Home

He carried her over the threshold of this house, once, even as the twins giggled and their eldest rolled her eyes and groaned that Maker's breath, couldn't her parents keep off each other even for a moment at their age, it was an embarrassment- and Leandra didn't care one bit, because finally, finally, after years of wandering and running and seasick voyages and ramshackle huts this would be their home.

She still loves their house.

She thought they'd live here for years, long after their children were grown and married, a horde of grandchildren and mabari pups tumbling over each other at her feet. She thought they would be safe here, safe from the Circle that had once locked Malcolm away and still threatened her children, from the Templars that loomed with sword and shield in hand.

Lothering was everything they'd dreamed- quiet, peaceful, safe- but despite all of that Malcolm is dying.


They had planned to leave through the window.

The window would have been sensible.

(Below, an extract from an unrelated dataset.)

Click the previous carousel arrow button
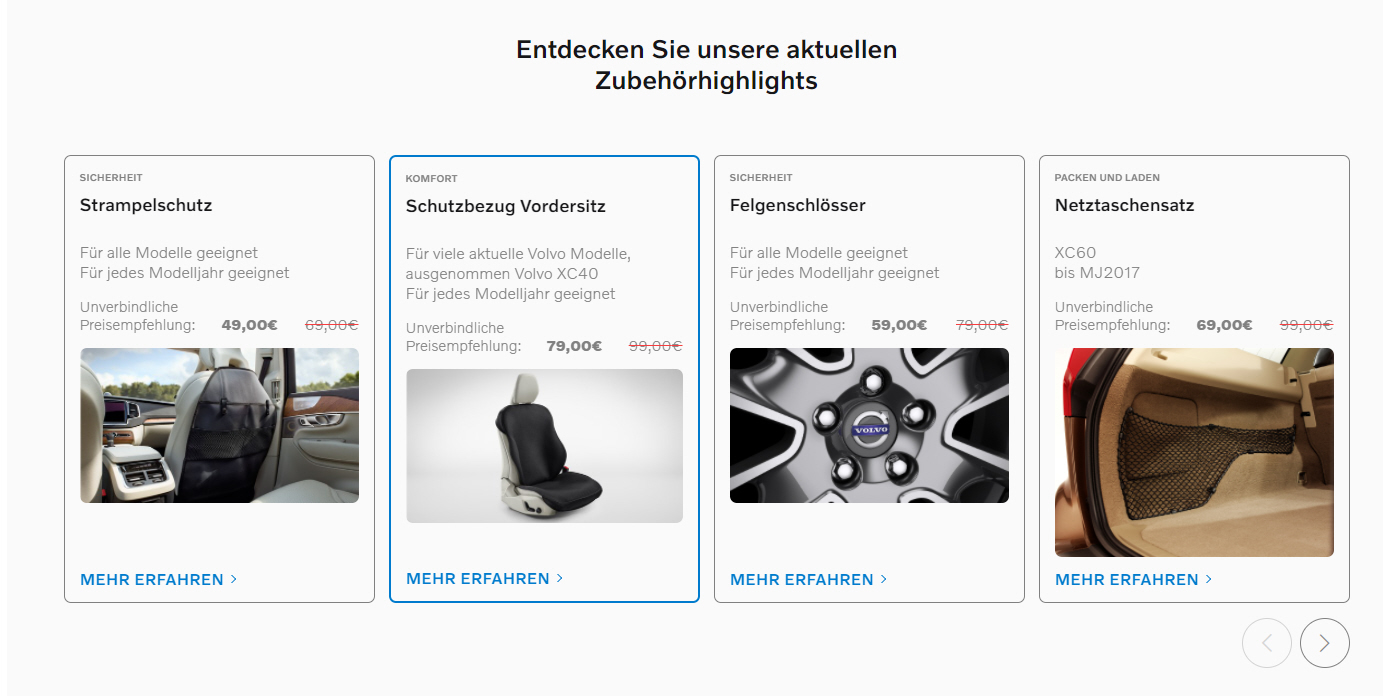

Malcolm could slip through it easily, as he'd proven on more than one occasion, and he was far taller and broader-shouldered than she. It would have avoided the staircase and the foyer, where they'd surely be seen- if not by Mother or Father, at least by one of the servants.

When it comes to it, though, she seals the letter and set it carefully on her pillow, shouldered the little satchel (when she started packing a trunk he laughed- are you planning to carry it yourself, Leandra?- and handed her a leather bag) and steps up onto the sill.

Malcolm stands in the alley below and holds his arms up toward her. "Toss the bag down, then just hang off the ledge and let go. I'll catch you."

She looks over the edge, the ground suddenly terribly far away, and swallows. "I can't." Her toes curl; a loose pebble goes tumbling down and clatters on the cobblestones below. Light fills one of the ground-floor windows, casting shadows over Malcolm's face.

"I won't let you fall, Leandra. I promise."

"I know," she says, clinging to the window. "It's just- the dress, Malcolm, and the-" and then someone pounds on her bedroom door, hard enough to rattle the figurines on her dressing-table. "Oh, Maker, someone's found us out."

He waves her back. As she steps down into the room he scales the wall again, fingers clutching at now-familiar gaps in the masonry, gives her a swift kiss and turns to face the door. (It was years later when Leandra understood why, when Father finally burst into the room, Malcolm looked somehow relieved.)

And so, as Father threatens and Mother weeps, she stands in her ballgown and a makeshift veil made of scraps from an old lace nightdress, holding hands with Malcolm Hawke.

The window would have been the sensible thing, but in those days Leandra did very little that was sensible; the two of them walked through the front door hand in hand and ran all the way to the Chantry.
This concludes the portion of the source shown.